Afin de démontrer que le domaine P3 de Tlc1 lie les protéines Pop6/Pop7 comme c’est le cas pour les RNases, des expériences de co-immunoprécipitation ont été réalisées. Dans des souches de levure exprimant une étiquette de reconnaissance sur une protéine du complexe Sm7 (Sme1) ainsi que sur les protéines Pop6 ou Pop7, nous avons pu démontrer qu’en l’absence du domaine TeSS/P3, l’ARN Tlc1 peut être co-immunoprécipité avec Sme1, mais qu’il n’entraîne pas les protéines Pop6 ou Pop7. Par ailleurs, l’ajout de la protéine Pop1, sous forme recombinante, à une réaction contenant Tlc1, Est2p et Pop6/Pop7, dans des expériences de reconstitution in vitro, augmente significativement l’activité de la télomérase. La protéine Pop1 serait donc nécessaire pour stabiliser le complexe enzymatique après la liaison de Pop6/Pop7.

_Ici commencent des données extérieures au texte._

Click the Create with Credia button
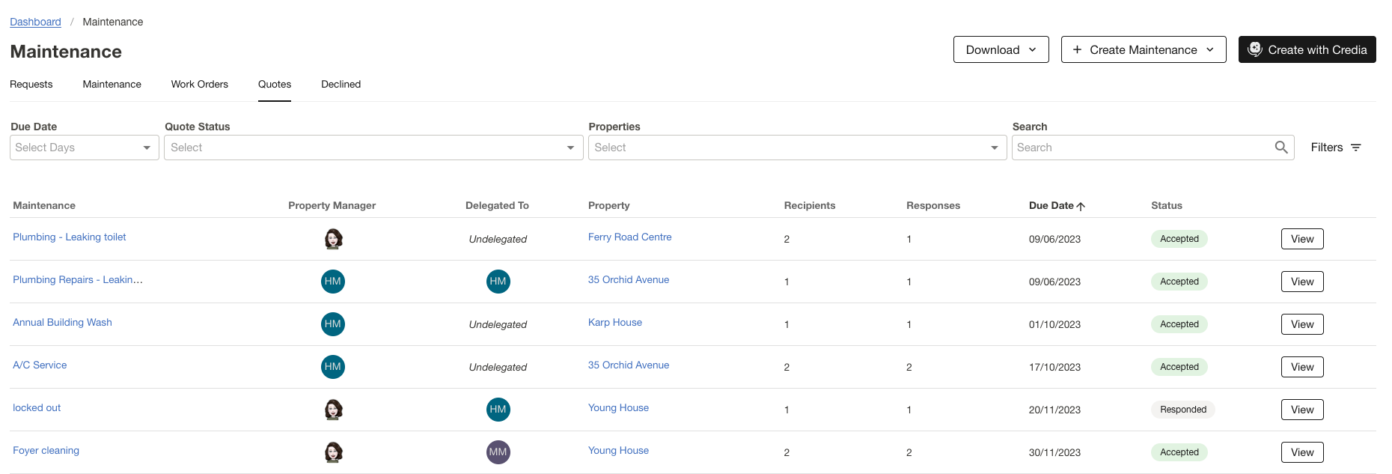The height and width of the screenshot is (474, 1392). [x=1307, y=49]
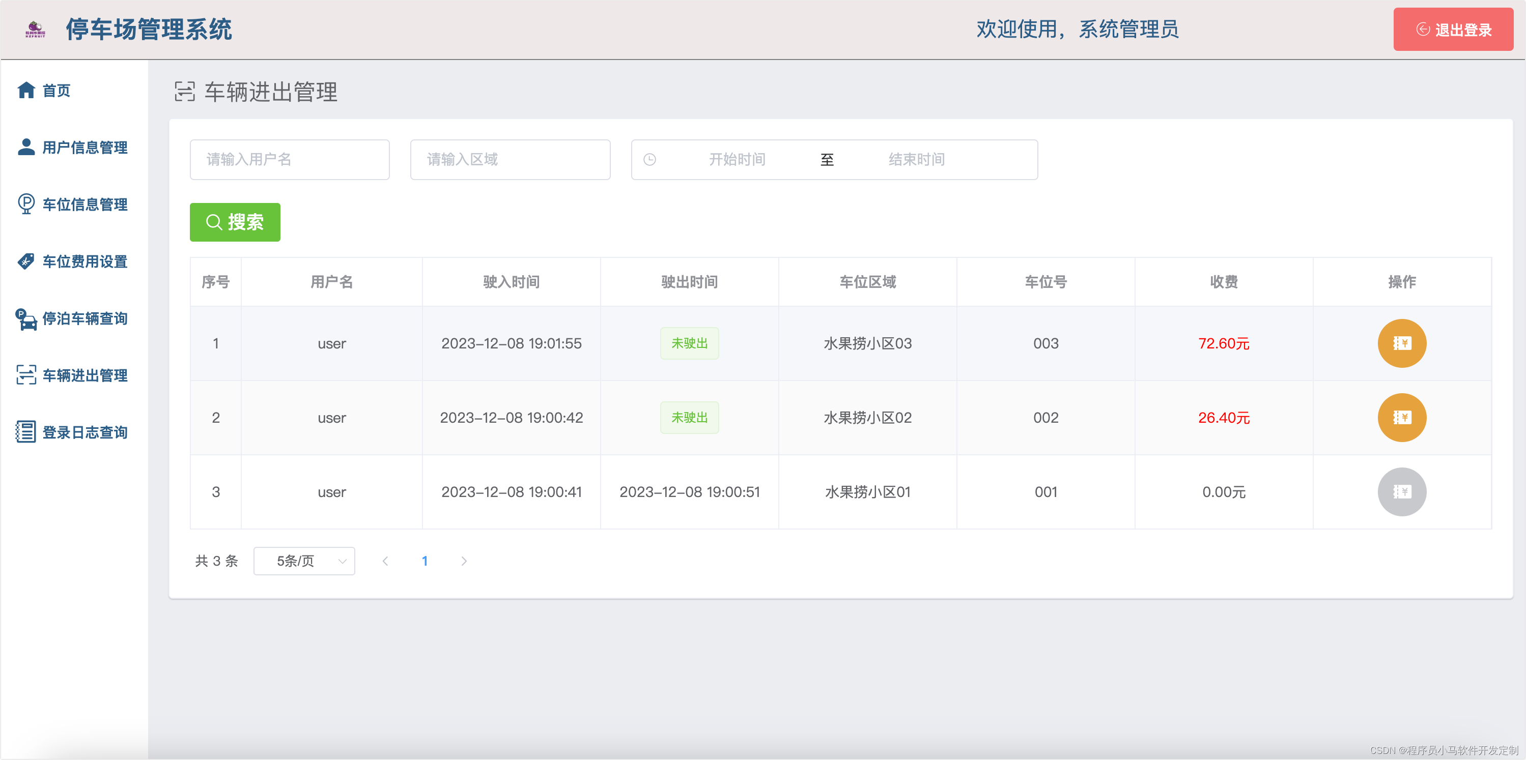
Task: Open the 5条/页 page size dropdown
Action: click(x=304, y=561)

De nouvelles protéines entrent dans la constitution du complexe de la télomérase chez Saccharomyces cerevisiae (Figure 2C). Il est donc nécessaire d’actualiser l’ancien modèle et de le redessiner totalement. Ces découvertes soulèvent aussi plusieurs questions importantes. Est-ce un hasard si des complexes RNP considérés comme très anciens en termes d’évolution, partagent un tel mode de fonctionnement ? Pourquoi la télomérase nécessite-t-elle les protéines Pop6/Pop7 et Pop1 pour son fonctionnement alors que la télomérase et les ribonucléases jouent des rôles aussi différents au sein de la cellule? Quelle est la séquence des événements lors de l’assemblage du complexe ? Et, de façon plus large, l’association des protéines Pop à la télomérase est-elle conservée jusqu’aux vertébrés, et même les mammifères ? Cette découverte soulève beaucoup d’enthousiasme : l’identification de nouvelles protéines dans un complexe enzymatique aussi important que la télomérase pourrait permettre de mieux comprendre son mode d’action et, éventuellement de découvrir de nouvelles cibles thérapeutiques contre le cancer !

Liens d’intérêt

Les auteurs déclarent n’avoir aucun lien d’intérêt concernant les données publiées dans cet article.